Second, these cases likely will change how plea bargaining sometimes occurs. Plea bargaining is often informal, sometimes taking place through conversations between a prosecutor and a defense lawyer. As Justice Kennedy noted in Frye, “[s]tates may elect to follow rules that all offers must be in writing, again to ensure against later misunderstandings or fabricated charges. … [and] formal offers can be made part of the record at any subsequent plea proceeding or before a trial on the merits, all to ensure that a defendant has been fully advised before those further proceedings commence.” All of this may add a significant degree of formality to what often is an informal process.

Third, there may now be a large number of defendants claiming ineffective assistance of counsel at the plea bargaining stage.
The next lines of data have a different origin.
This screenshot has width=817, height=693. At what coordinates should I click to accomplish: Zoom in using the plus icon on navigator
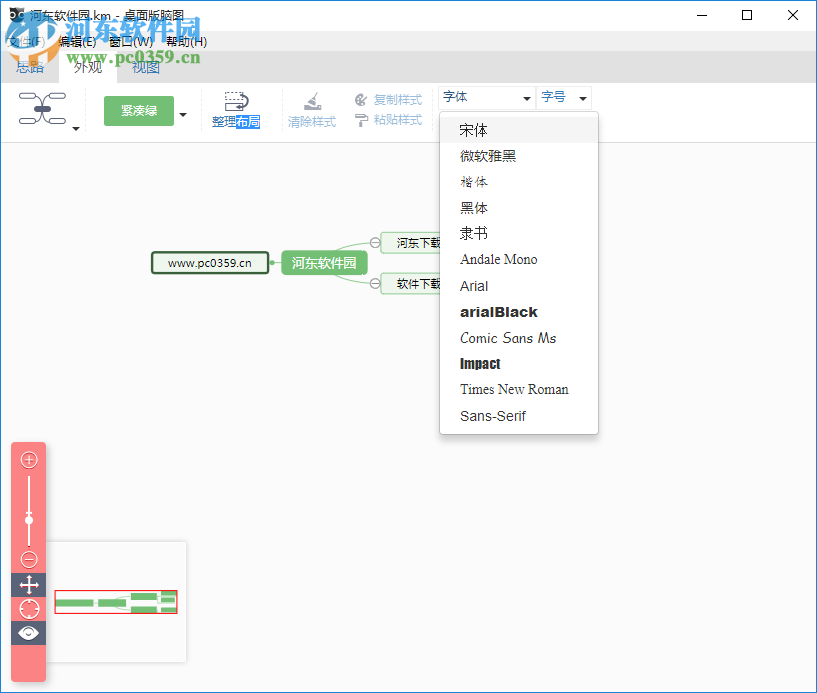coord(28,459)
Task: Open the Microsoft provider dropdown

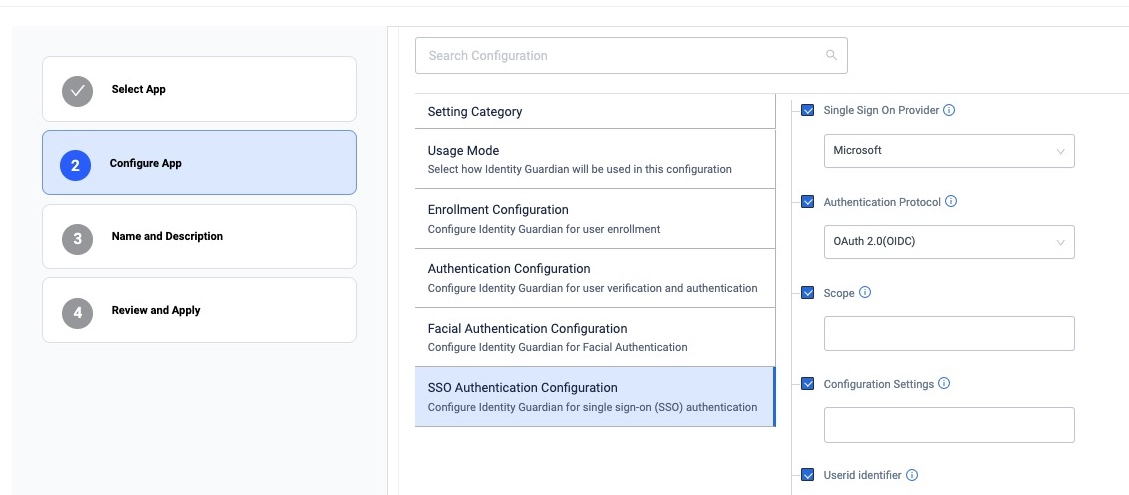Action: [x=948, y=151]
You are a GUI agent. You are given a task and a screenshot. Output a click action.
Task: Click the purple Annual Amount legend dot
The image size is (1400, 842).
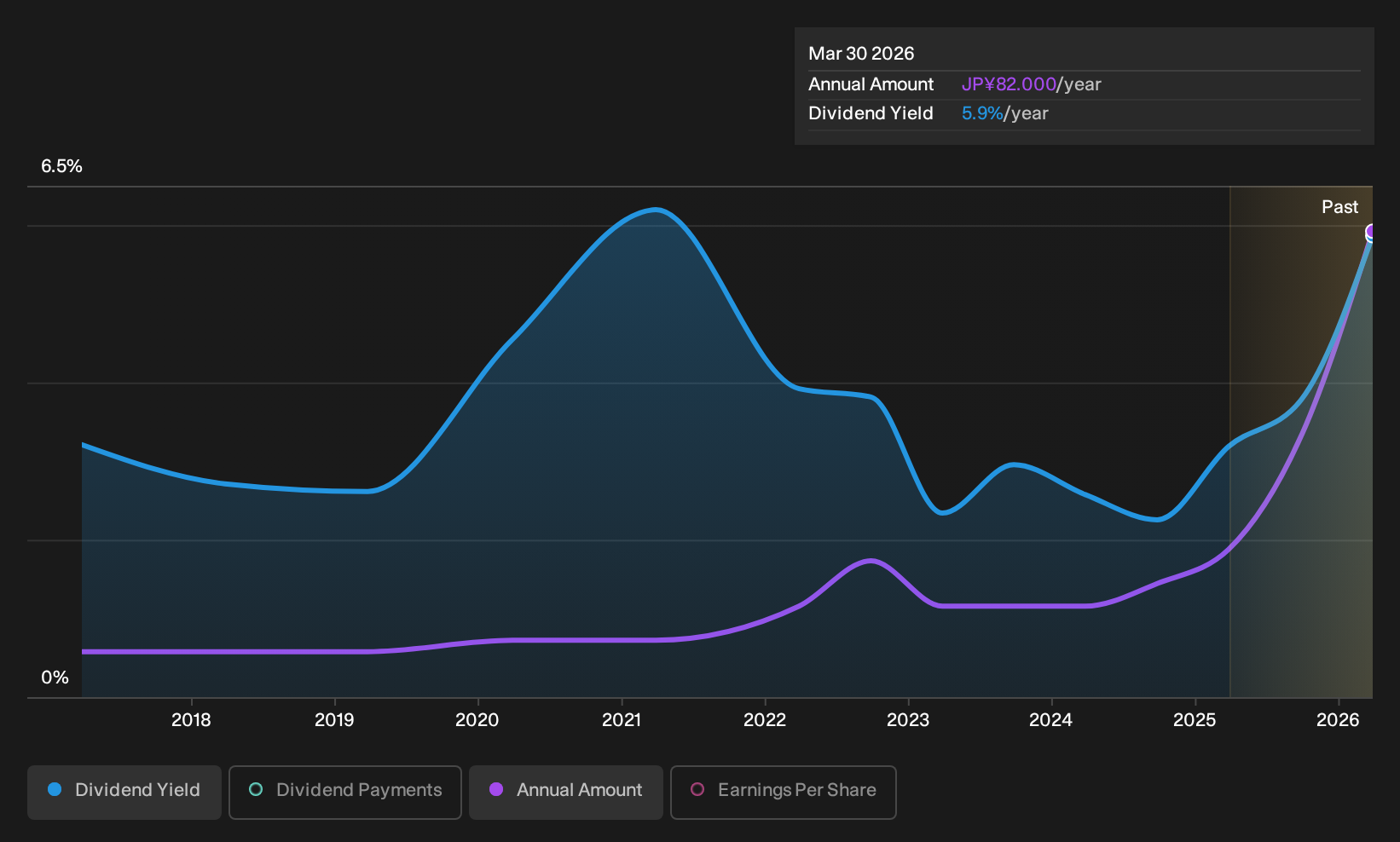(x=496, y=790)
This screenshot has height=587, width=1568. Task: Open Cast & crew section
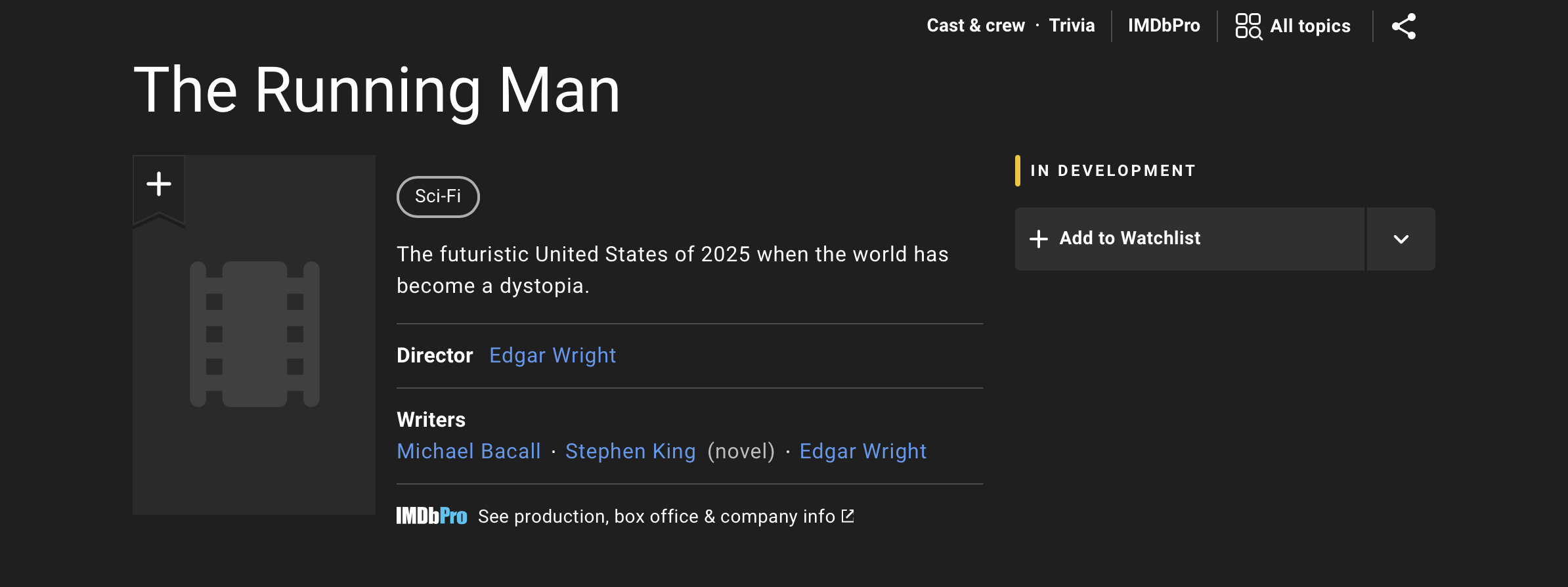point(976,26)
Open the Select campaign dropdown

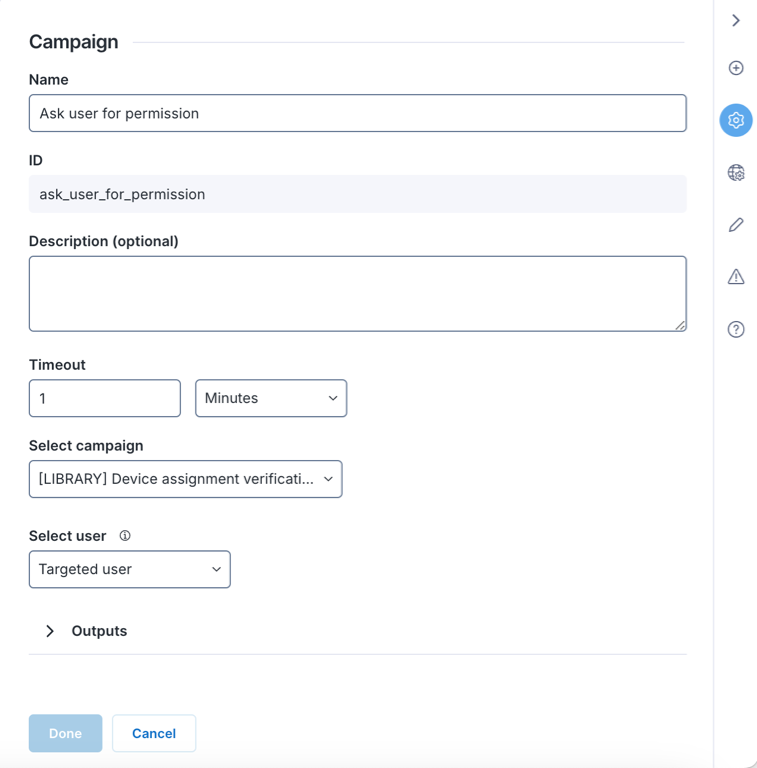tap(185, 479)
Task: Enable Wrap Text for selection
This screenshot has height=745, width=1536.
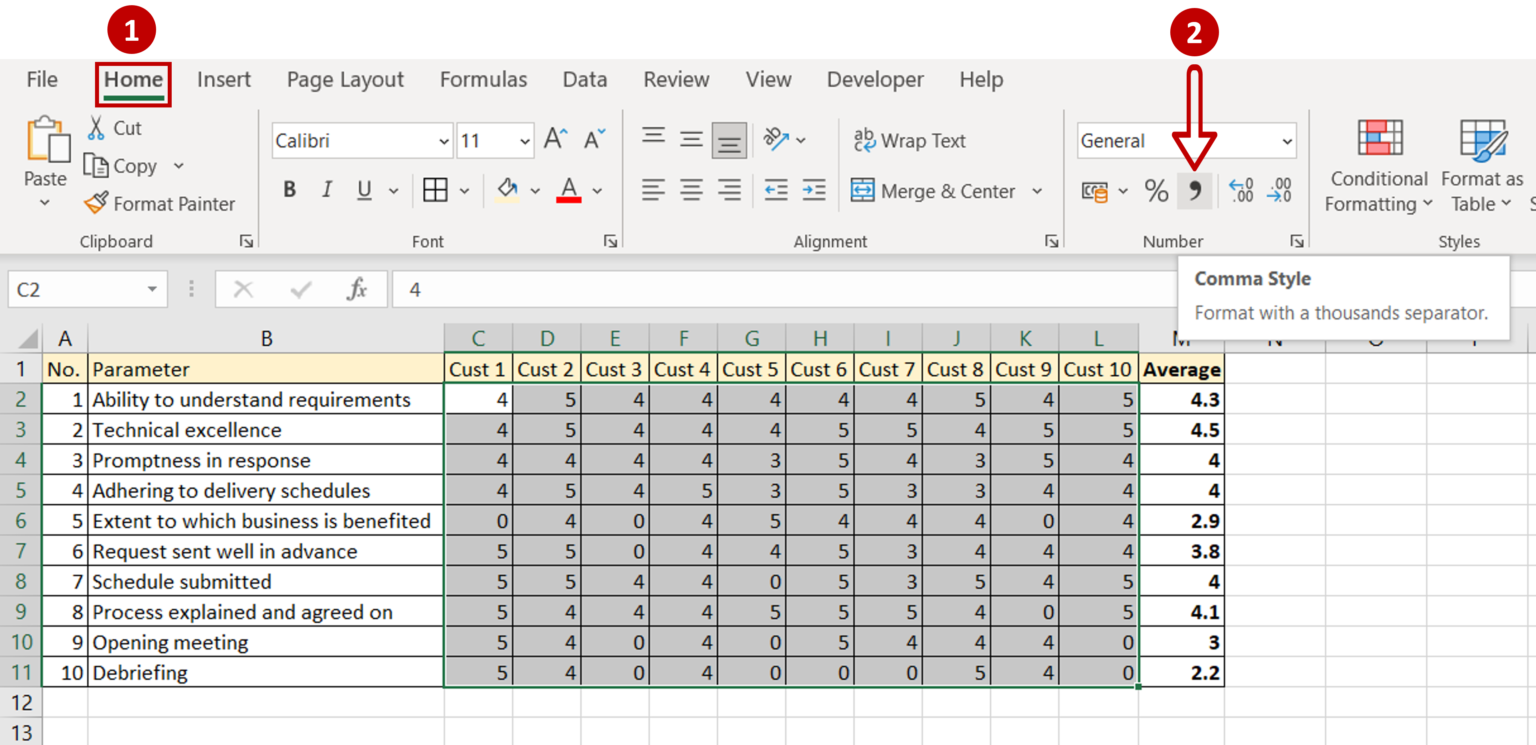Action: pyautogui.click(x=910, y=140)
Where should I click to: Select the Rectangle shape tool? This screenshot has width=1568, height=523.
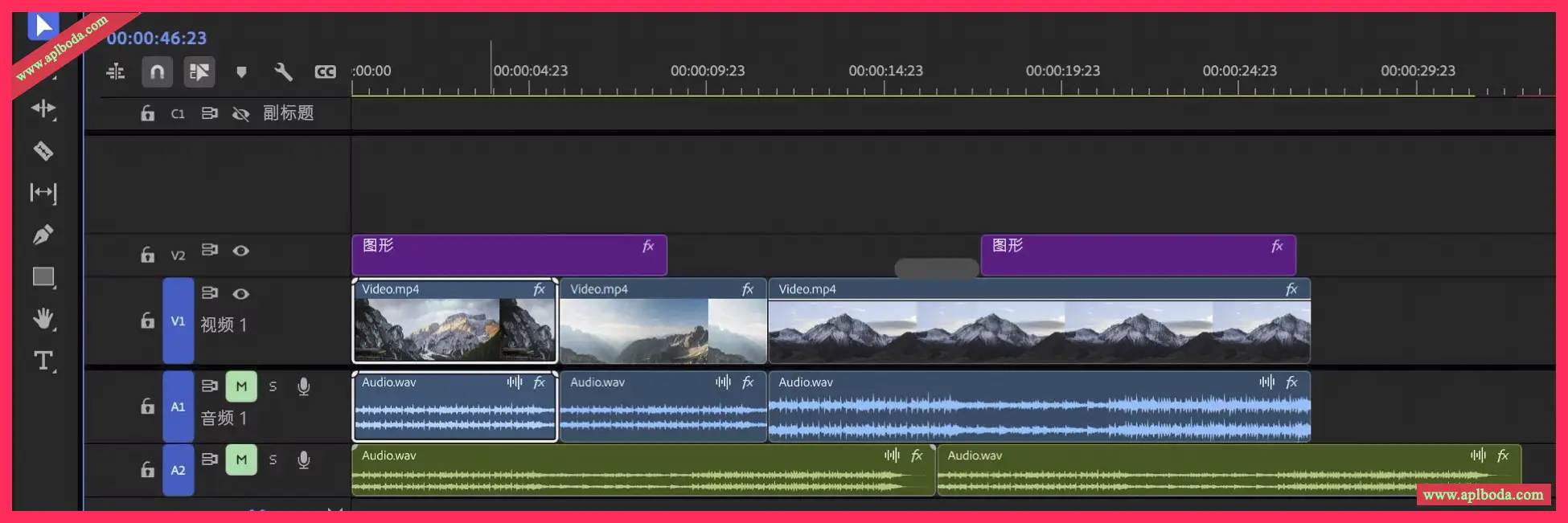[x=43, y=277]
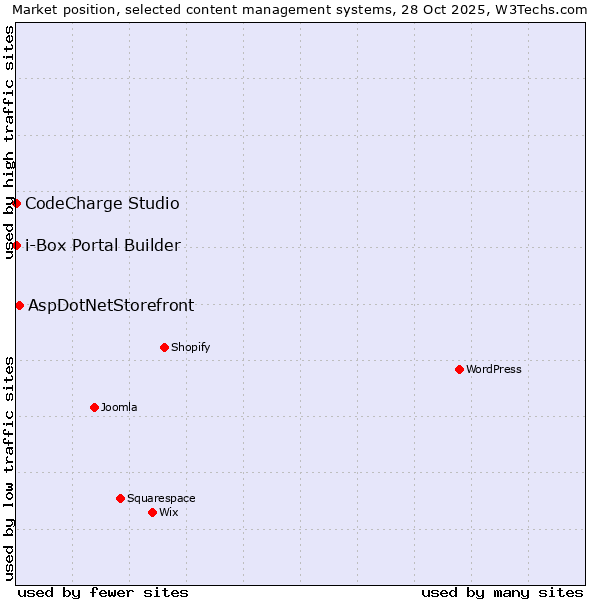The height and width of the screenshot is (600, 600).
Task: Select the AspDotNetStorefront label
Action: [111, 306]
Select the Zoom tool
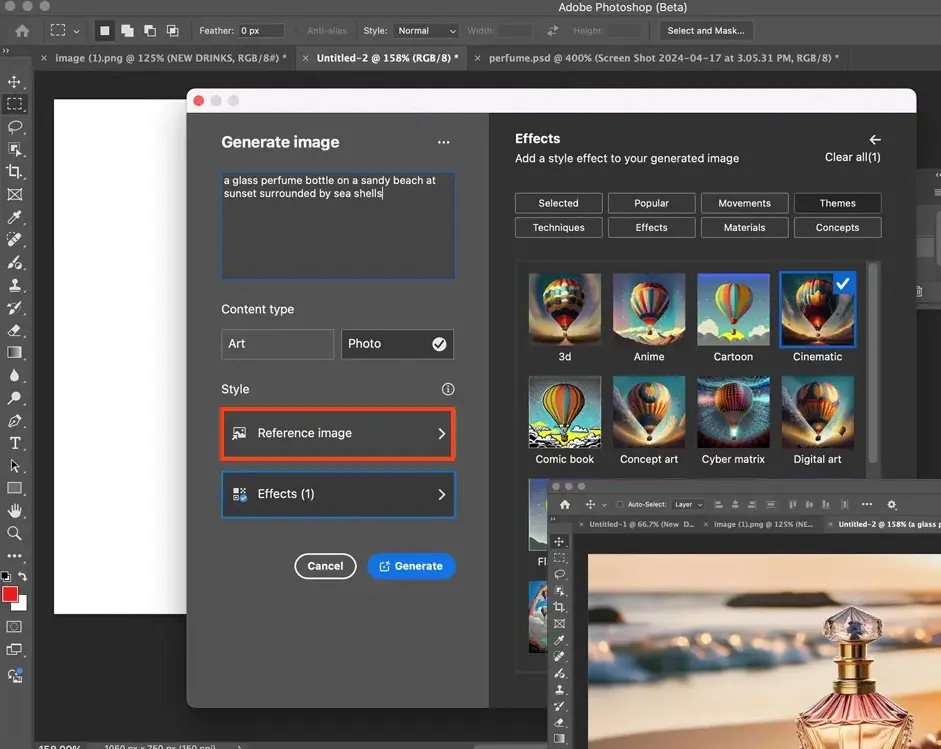This screenshot has width=941, height=749. tap(15, 533)
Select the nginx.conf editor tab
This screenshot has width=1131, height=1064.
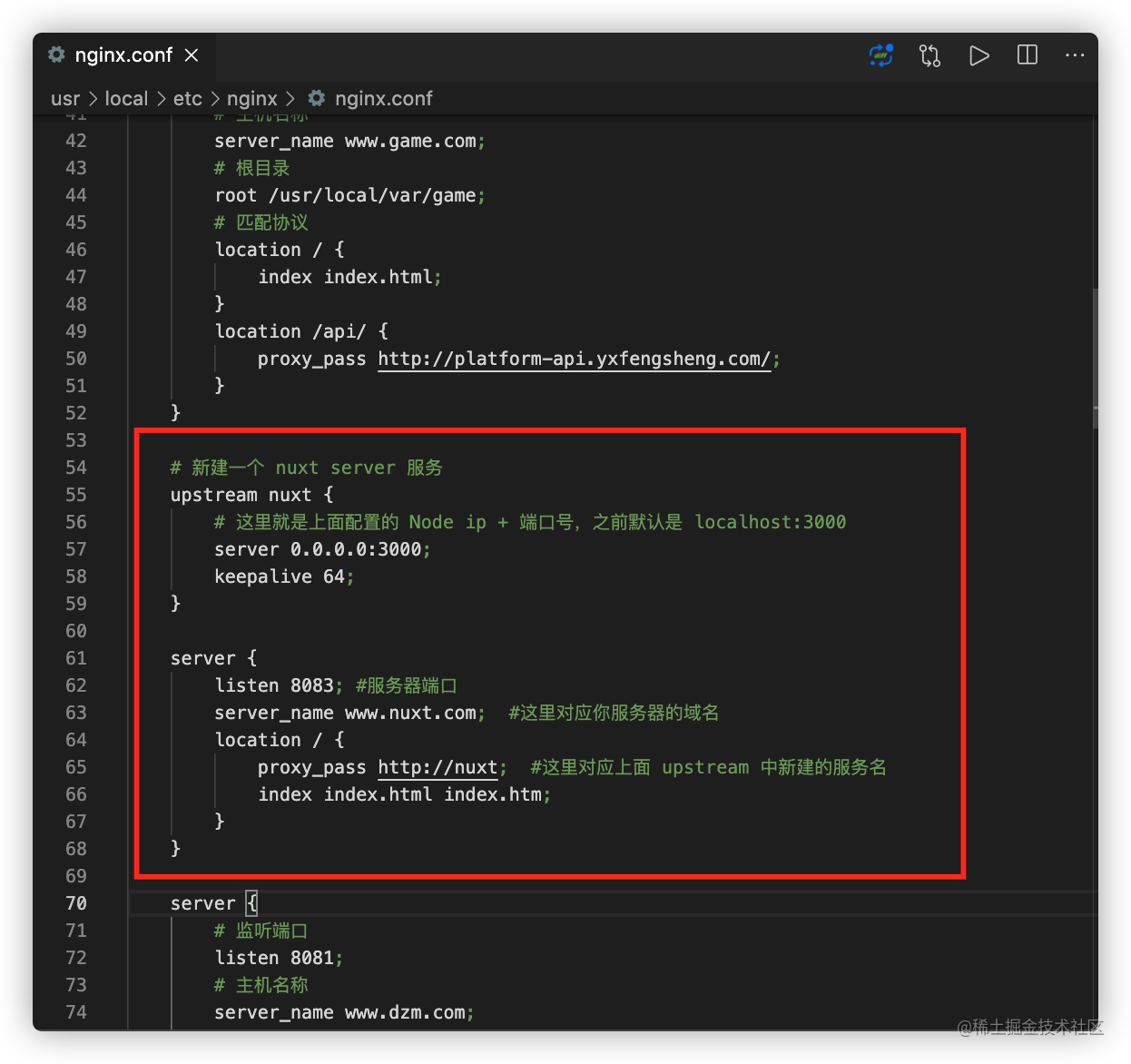pos(124,54)
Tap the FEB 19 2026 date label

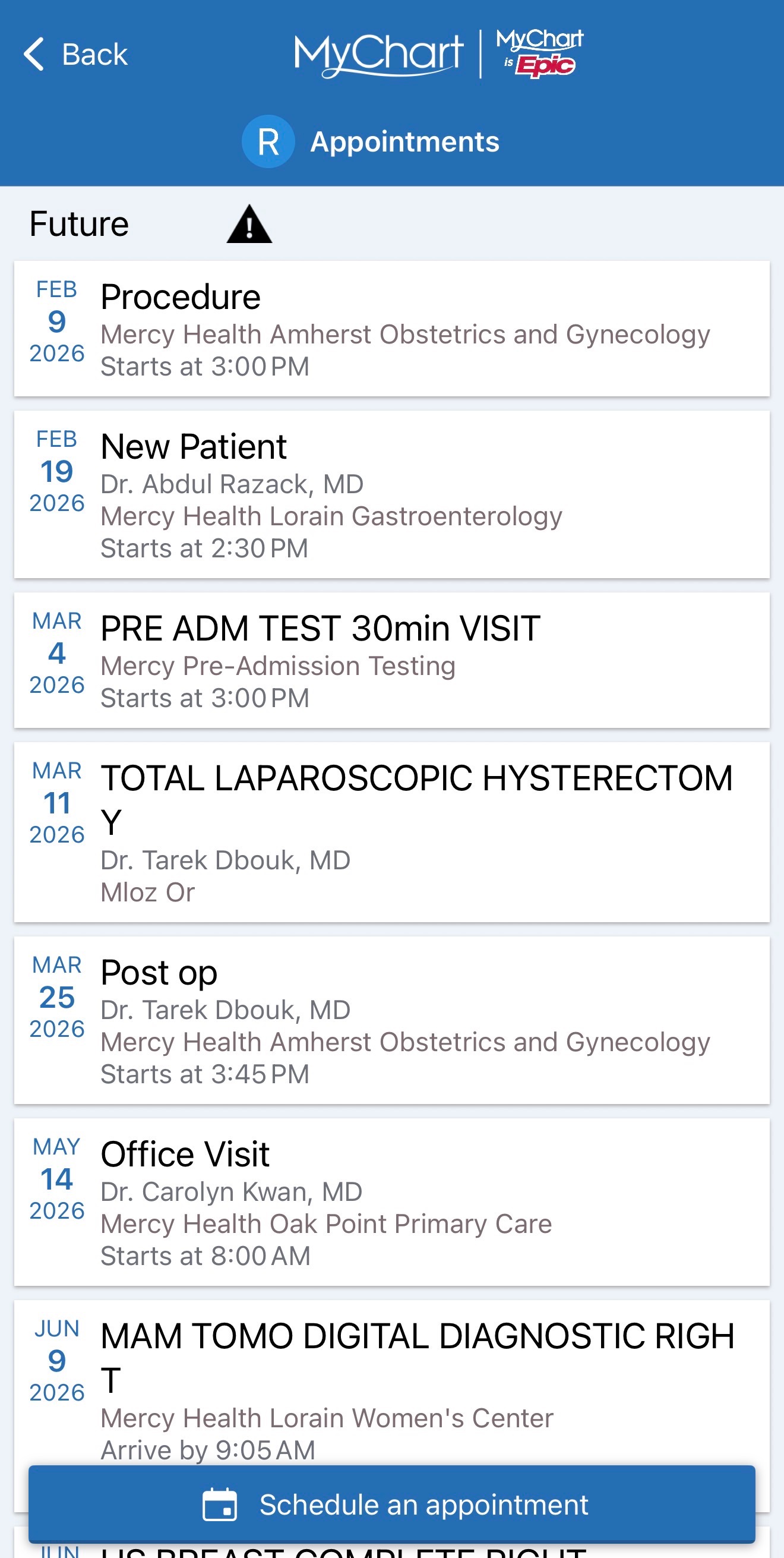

The court, in granting relief in Cooper, was explicit that it was not creating a new right but applying the existing right to effective assistance of counsel and test from Strickland. In an enigmatic sentence repeated in both Frye and Cooper, the court said: “[T]he prosecution and the trial courts may adopt some measures to help ensure against late, frivolous, or fabricated claims after a later, less advantageous plea offer has been accepted or after a trial leading to conviction.” But it is not at all clear what “measures” the court is referring to.

Finally, courts will need to decide what is sufficient for a showing of “prejudice.” In both cases, the court says that prejudice requires that the defendant show that he or she likely would have accepted the plea, that the prosecutor would not have withdrawn it, and that the court would have allowed it. But it is unclear how these determinations are to be made.

In a term with many blockbuster decisions, few will have more effect on the practice of law and courts than Frye and Cooper. In a nation where 95 percent of all criminal convictions are gained via guilty pleas, the court’s holding of a right to effective assistance of counsel in plea bargaining is likely to have significant consequences.